ABOUT THIS TASK ->
What lines in the listing below hold the string "computer"? Please copy them out.

SOURCE INFORMATION ->
********************
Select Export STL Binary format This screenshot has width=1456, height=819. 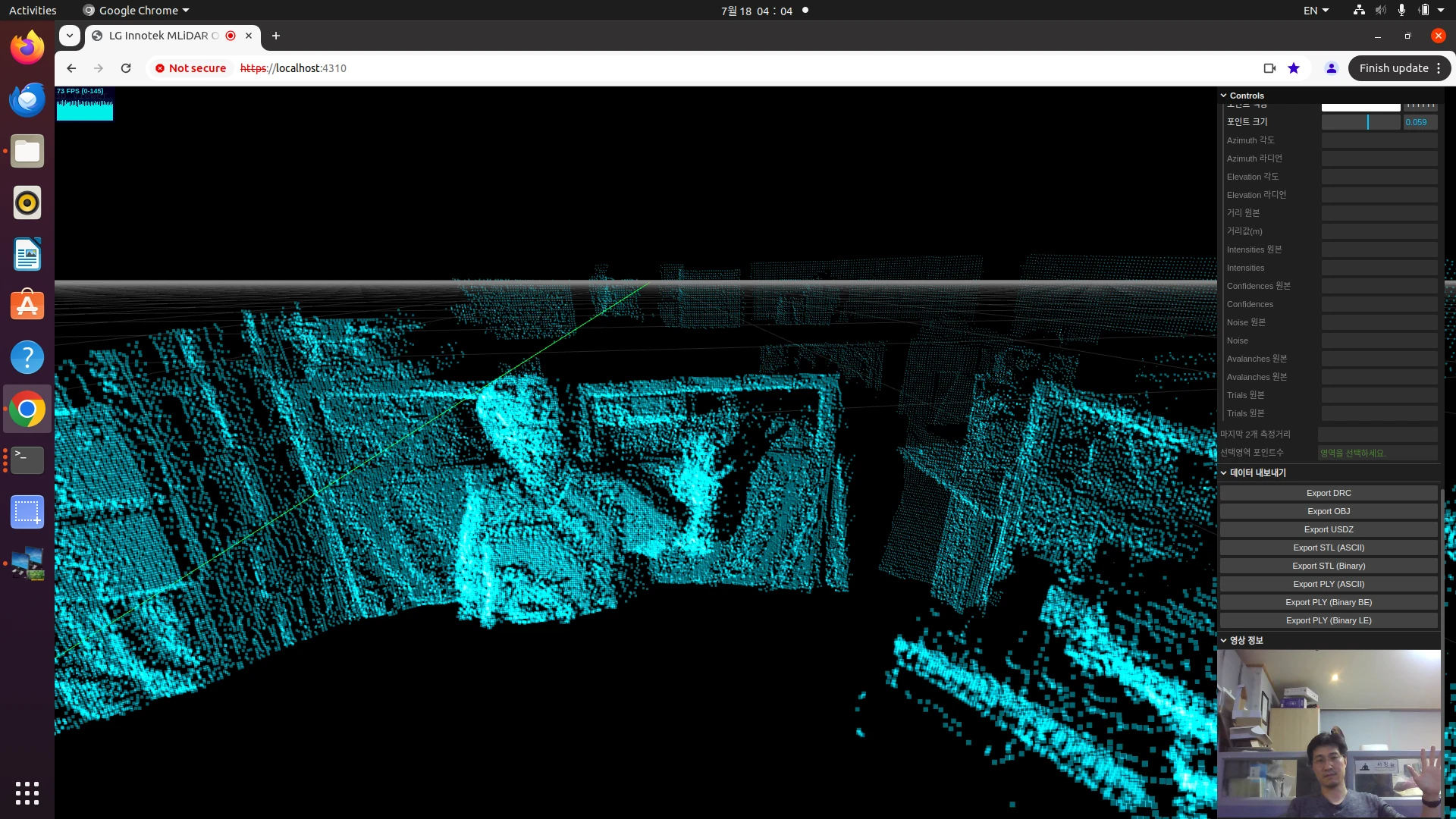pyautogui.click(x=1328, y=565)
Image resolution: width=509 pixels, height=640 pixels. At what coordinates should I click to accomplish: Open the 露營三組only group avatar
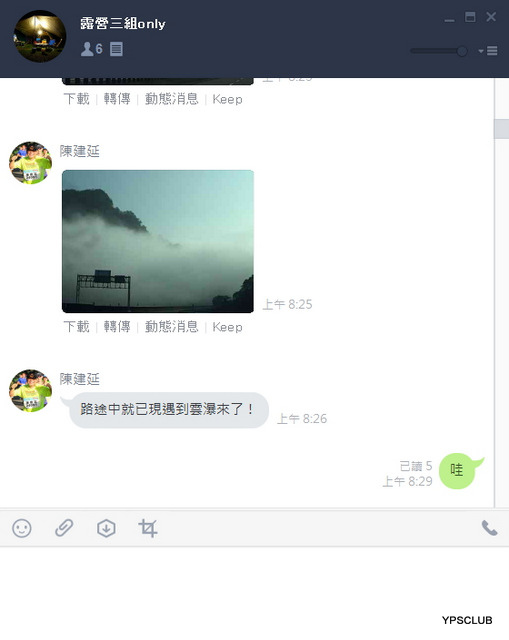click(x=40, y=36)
********************
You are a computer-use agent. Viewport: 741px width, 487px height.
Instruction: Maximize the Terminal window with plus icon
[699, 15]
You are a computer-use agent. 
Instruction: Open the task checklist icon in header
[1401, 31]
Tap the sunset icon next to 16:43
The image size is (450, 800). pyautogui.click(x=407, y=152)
********************
RESULT ->
You are a computer-use agent. Viewport: 741px width, 487px height.
You are a computer-use agent. 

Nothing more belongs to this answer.